The obsolete standardization machinery is deleted: the split biallelic/multiallelic Patterson-scaled helpers and the memory-constrained deferred-PCA path. The four public functions are exported from the package.
Behaviour
pca and randomized_pca change on all input, not just multiallelic: the standardization is now all-allele centered with no variance scaling and a segregating-site denominator, where before it was a per-variant Patterson standardization on haplotypes. Explained-variance ratios and the top subspace change accordingly; the output is the eigendecomposition of the genetic relatedness matrix.

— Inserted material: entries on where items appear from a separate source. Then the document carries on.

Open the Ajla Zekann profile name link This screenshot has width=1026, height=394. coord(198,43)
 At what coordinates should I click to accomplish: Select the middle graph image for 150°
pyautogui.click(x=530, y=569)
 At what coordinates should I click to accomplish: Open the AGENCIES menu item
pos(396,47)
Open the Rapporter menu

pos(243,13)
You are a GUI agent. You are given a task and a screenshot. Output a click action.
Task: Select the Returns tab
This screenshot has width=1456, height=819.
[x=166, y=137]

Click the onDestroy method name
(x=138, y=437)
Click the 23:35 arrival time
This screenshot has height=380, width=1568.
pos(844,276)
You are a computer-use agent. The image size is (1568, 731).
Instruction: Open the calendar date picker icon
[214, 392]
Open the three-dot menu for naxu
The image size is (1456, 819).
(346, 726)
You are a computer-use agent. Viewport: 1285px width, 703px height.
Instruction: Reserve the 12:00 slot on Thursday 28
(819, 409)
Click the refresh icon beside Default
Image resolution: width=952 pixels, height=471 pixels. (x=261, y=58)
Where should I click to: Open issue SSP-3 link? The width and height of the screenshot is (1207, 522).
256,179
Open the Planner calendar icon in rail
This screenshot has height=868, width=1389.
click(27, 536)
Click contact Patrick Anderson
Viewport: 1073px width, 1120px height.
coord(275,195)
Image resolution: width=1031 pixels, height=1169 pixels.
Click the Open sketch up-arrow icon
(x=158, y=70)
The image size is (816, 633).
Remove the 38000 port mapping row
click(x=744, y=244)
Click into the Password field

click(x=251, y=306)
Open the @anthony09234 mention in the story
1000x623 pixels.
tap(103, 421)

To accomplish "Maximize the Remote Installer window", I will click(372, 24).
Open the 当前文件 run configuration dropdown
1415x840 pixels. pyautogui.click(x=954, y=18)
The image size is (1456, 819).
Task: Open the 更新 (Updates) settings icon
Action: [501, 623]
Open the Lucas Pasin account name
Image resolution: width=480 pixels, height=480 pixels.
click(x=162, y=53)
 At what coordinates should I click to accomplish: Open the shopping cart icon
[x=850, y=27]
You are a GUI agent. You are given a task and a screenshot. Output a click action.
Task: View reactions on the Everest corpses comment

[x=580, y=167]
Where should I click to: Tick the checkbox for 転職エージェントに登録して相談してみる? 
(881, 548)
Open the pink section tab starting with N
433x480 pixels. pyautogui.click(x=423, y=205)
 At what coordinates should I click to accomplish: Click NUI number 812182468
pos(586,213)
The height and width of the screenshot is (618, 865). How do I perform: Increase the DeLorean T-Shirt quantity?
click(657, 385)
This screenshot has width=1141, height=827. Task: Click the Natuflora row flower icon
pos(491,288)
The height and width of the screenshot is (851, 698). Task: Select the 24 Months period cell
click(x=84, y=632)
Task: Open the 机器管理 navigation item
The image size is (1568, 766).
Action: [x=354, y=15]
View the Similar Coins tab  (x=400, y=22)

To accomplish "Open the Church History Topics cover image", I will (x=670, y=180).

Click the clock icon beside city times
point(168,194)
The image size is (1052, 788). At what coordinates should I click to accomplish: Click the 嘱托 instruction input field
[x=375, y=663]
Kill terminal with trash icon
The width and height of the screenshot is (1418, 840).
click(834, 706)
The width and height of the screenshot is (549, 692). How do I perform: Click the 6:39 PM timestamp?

The diploid dosage PCA (the previous default's biallelic behaviour) is still available, now as pca_dosage on a GenotypeMatrix.
local_pca and lostruct change on all input for the same reason, and no longer bit-match the published R local-PCA on biallelic data: the all-allele one-hot keeps a column per present allele where R keeps one dosage column per site, and it is single-centered (variant only) where R's classical-MDS double-centers (variant and sample). The two agree for genealogical structure but diverge for structure that aligns with average distance-from-reference (a per-group frequency shift); the reasoning is in the centering rationale note. The strict R-parity tests are xfailed with that reason.
Verification
The all-allele Gram equals a tree sequence's genetic_relatedness matrix, and pca's explained variance equals the eigenvalues of that matrix. randomized_pca matches full pca (explained variance plus top subspace). pca_dosage reproduces scikit-allel's diploid PCA explained-variance ratios to 1e-8 and coordinates up to a per-component sign; randomized_pca_dosage matches pca_dosage on structured data via canonical correlations. Type guards and the biallelic requirement are covered. Per-window local_pca / lostruct / jackknife match a direct per-window computation, adjacent windows are sign-aligned, and the R-parity suite is xfailed where the conventions genuinely differ.